## The problem
What is needed here is an exact repetition of the records below, beginning at the line that has "The height and width of the screenshot is (676, 829)." and stopping after the line that has "Enter the 座 guild card".

(Source data begins)

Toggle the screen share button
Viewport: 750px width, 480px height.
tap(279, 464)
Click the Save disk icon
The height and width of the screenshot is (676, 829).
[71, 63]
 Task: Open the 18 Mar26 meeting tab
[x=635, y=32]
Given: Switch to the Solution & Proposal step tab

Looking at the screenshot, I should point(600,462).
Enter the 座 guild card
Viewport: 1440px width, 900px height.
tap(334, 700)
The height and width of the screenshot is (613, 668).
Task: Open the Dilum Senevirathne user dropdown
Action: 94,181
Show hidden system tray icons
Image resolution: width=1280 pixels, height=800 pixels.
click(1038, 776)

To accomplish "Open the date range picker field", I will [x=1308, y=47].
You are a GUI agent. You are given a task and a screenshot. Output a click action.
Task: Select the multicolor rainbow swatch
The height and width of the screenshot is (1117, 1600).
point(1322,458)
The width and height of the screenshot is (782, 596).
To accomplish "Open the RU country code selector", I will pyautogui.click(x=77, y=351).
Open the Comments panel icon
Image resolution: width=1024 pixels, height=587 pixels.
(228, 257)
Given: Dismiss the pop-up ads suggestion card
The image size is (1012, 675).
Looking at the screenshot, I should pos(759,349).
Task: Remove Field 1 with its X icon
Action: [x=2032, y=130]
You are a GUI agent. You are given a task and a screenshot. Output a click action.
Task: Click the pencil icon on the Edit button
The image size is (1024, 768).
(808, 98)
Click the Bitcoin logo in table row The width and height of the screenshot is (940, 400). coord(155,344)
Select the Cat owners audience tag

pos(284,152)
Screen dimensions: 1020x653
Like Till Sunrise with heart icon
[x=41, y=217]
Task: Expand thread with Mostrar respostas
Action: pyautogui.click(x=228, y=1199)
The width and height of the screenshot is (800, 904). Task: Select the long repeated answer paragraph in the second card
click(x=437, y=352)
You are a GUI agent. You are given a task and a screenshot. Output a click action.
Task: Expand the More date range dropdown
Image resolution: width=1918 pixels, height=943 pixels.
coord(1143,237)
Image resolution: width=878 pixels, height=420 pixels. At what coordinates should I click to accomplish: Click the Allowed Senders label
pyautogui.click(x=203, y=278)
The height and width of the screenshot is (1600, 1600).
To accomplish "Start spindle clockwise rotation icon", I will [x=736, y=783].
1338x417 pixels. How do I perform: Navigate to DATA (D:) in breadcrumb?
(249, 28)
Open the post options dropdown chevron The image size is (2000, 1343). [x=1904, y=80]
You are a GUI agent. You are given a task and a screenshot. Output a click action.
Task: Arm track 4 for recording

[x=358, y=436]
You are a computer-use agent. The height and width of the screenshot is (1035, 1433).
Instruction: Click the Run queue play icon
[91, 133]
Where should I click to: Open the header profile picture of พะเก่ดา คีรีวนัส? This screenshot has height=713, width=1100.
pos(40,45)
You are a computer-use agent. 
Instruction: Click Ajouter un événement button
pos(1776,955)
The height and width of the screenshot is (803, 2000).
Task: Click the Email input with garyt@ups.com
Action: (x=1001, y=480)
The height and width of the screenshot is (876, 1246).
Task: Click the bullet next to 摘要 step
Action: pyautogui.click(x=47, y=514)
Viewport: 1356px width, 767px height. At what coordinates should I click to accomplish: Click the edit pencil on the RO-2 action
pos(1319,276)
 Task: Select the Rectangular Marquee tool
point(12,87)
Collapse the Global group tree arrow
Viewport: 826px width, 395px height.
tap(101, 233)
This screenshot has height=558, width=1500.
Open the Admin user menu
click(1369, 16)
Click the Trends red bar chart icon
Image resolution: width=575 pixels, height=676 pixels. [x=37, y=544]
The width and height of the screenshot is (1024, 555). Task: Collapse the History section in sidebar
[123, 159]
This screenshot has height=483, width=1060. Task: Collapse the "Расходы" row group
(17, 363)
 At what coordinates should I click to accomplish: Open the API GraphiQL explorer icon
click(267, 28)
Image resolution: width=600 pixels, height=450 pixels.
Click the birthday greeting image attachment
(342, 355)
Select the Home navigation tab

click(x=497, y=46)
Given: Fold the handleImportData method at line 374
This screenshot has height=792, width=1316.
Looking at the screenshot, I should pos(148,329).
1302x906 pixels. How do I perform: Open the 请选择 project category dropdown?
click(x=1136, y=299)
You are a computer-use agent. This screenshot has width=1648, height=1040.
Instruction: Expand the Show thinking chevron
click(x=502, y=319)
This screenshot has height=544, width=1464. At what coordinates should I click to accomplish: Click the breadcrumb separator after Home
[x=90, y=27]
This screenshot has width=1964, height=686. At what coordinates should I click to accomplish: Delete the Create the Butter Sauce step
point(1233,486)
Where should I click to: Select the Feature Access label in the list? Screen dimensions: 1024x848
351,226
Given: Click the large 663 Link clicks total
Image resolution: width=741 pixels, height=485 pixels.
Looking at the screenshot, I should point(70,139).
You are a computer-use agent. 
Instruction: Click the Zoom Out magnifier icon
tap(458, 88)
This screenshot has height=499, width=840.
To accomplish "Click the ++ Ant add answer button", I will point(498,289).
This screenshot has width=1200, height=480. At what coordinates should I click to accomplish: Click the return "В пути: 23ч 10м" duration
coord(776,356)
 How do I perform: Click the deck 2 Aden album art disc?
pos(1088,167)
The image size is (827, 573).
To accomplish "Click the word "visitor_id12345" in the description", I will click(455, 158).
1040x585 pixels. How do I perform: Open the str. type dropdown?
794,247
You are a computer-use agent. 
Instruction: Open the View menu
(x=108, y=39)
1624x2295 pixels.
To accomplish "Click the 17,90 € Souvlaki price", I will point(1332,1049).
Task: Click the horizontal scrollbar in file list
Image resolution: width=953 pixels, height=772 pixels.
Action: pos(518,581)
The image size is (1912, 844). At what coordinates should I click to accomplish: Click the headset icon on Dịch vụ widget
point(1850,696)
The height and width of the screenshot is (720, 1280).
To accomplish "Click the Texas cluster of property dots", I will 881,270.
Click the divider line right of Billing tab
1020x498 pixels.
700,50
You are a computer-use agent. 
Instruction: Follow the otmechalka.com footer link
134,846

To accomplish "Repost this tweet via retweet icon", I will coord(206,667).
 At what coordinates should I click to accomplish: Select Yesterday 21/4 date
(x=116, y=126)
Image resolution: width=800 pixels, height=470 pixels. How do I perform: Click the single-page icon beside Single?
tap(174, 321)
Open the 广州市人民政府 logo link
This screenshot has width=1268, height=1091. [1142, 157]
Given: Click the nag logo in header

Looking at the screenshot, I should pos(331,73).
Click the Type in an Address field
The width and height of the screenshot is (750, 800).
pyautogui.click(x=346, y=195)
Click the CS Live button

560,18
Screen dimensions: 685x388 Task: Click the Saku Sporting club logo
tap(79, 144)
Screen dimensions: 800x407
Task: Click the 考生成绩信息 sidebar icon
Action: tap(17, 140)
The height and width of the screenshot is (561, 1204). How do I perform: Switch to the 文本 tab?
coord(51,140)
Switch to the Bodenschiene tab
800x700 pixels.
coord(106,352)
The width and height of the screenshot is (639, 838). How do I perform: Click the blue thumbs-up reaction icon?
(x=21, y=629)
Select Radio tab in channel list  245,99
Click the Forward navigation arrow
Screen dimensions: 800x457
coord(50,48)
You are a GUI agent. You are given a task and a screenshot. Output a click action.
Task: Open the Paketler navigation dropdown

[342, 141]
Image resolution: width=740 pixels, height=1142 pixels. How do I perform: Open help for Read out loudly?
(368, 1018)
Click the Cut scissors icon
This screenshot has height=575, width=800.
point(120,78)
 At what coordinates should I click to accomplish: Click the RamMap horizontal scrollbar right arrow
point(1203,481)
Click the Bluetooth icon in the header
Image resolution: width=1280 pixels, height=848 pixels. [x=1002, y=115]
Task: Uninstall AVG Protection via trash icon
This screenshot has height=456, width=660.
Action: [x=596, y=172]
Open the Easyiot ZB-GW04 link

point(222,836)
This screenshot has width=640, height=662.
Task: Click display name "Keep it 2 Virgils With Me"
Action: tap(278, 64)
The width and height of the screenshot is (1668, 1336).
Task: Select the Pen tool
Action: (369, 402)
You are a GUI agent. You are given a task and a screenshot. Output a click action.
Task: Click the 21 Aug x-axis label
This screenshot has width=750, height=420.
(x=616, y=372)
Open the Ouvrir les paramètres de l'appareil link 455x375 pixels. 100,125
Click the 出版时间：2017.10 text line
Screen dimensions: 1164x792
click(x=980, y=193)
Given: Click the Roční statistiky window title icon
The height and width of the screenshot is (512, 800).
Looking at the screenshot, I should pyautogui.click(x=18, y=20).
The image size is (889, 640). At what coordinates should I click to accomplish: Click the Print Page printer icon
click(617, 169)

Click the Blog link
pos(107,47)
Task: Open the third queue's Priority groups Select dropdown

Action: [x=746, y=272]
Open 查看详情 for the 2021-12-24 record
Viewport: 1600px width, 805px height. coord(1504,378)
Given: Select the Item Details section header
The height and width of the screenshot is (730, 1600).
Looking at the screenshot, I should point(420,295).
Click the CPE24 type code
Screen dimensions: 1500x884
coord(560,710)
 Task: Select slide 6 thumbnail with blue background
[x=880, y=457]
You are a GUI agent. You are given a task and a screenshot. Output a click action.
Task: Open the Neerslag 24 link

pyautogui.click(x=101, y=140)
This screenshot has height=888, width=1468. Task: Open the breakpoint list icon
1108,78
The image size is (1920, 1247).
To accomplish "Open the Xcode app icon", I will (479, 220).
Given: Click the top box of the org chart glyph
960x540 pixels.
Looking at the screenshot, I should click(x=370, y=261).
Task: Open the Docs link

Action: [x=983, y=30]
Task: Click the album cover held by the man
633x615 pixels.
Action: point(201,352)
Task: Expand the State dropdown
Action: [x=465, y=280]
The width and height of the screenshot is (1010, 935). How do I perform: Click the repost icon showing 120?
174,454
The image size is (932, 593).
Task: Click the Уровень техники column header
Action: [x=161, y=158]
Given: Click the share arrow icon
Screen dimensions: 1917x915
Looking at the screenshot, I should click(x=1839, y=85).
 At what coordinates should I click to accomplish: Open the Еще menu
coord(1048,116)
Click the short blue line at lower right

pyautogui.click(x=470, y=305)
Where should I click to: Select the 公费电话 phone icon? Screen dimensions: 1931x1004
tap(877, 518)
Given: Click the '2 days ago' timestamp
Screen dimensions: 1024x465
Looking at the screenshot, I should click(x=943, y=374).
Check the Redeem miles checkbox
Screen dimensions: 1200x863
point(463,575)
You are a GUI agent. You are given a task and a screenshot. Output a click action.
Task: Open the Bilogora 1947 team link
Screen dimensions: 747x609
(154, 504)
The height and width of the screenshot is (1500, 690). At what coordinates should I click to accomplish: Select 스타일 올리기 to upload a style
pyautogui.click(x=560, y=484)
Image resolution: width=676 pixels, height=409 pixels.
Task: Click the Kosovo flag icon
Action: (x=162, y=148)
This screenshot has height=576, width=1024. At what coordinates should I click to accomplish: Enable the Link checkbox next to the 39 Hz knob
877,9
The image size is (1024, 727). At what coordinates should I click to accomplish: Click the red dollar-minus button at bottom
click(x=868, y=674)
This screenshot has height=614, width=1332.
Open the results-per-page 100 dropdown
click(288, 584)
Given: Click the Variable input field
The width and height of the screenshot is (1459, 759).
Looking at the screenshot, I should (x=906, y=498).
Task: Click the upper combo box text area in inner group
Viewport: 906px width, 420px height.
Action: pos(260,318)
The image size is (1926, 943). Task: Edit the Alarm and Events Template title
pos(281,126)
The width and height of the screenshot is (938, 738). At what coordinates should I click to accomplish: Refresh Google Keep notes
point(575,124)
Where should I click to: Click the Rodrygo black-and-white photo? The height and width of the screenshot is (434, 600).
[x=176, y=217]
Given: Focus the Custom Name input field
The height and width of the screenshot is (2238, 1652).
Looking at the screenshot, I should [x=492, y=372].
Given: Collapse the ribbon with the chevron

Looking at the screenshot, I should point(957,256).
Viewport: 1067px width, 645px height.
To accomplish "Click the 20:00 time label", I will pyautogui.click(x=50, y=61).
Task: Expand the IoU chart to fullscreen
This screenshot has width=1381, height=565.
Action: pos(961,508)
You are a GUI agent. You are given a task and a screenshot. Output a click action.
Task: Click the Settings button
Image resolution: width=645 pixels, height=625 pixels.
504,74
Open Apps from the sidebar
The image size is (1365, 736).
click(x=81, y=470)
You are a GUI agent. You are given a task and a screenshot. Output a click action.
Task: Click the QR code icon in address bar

(Source data ends)

## Reply
The height and width of the screenshot is (676, 829).
[71, 63]
 Task: Open the 18 Mar26 meeting tab
[x=635, y=32]
Given: Switch to the Solution & Proposal step tab

Looking at the screenshot, I should point(600,462).
Enter the 座 guild card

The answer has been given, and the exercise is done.